半ばスライディングのように必殺の一撃を避けた私は、勢いのまま振りぬいた姿勢のがら空きになった腹に目掛けて薙刀を力の限り振るう。
『ガッ!?』
謙遜などではないが、私は決して薙刀の達人ではない。だからどうすればスマートな【撥水】が出来るかなんて解らない。
突きに特化した槍と違い、薙ぎに特化した薙刀。
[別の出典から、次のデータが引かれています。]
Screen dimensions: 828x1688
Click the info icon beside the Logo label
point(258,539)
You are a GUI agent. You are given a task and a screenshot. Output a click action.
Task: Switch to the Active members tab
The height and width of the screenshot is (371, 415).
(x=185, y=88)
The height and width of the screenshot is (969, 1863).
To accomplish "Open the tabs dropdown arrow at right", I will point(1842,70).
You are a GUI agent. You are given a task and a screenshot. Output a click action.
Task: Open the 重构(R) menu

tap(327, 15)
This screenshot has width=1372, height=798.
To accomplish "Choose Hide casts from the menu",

己の体重だけでなく、その長い柄を最大限利用した遠心力が上乗せされて放たれる一閃は下手な大剣をも凌ぐ。逆に返せば、より重い一撃を繰り出そうとすればそれだけ大振りに振らなければならなくなり、細かい芸当を挟む余地は無くなる。かといって小振りだと最大の武器である遠心力は味方してくれず威力は短刀にも劣ってしまうことだろう。
ただの凡才である私が、私の数十倍高いステイタスを誇るトロールを倒すためには、自分の許容範囲内で工夫をしなくてはならない。それも、格上を倒せるような工夫を。何度も何度も敢行しては叩きのめされた私が辿り着いた答えは切り取ることだ。
自身ごとコンパクトに回転することで振り幅を最大限に伸ばし、一閃の威力を引き伸ばす。更に【剛術】【対大型モンスター】の効果によって通常の八倍の一撃まで昇華させられた薙ぎ払いは、果たして薙刀自体が業物だったことも助長しトロールのゴムのような頑丈でしなやかな腹の脂肪を切り裂いた。
斬傷からは夥しい血が溢れるどころか、一滴すら零れてこない。あまりにも綺麗な断面だったせいで出血するのが遅れるのだ。
そのせいでトロールは正しい痛覚を覚えることが出来ず、ただ腹に猛烈な熱さを感じるだけに留まり、その熱さを誤魔化すように更なる怒号を上げて棍棒を振り戻す。
トロールの反撃を読んでいた私は、今度は振る予備動作を確認した瞬間に迷わずトロールに向かって突進。豪腕によって再び襲い来る凶悪な物理量だが、巨大なトロールの体格と私の小柄な体格を利用してトロールの股下をスライディングで潜り抜ける。
忽然と私が姿を消したように見えるトロールは宛もなく振った腕を引き戻し、視線を彷徨わせる。
隙だらけの背中に再び渾身の一閃を走らせる。しゅばっという凡そ肉を斬ったとは思えないほど鋭い音と共に、トロールの背中の肉がだらりと垂れる。
真後ろから突如襲い掛かった衝撃に巨体のトロールは前につんのめり、その隙にトロールの背中の傷に足を引っ掛けて巨体によじ登る。
深い傷に無遠慮な接触をされたトロールは痛ましい絶叫を迸らせ、石畳全てをひっぺ返す勢いで振り向きざまに凄まじい一撃を放つが、その対象である私はトロールの肩に乗っている。当然不安定すぎる足場だから遠慮なく薙刀を突き立てて柄にしがみついてるけど。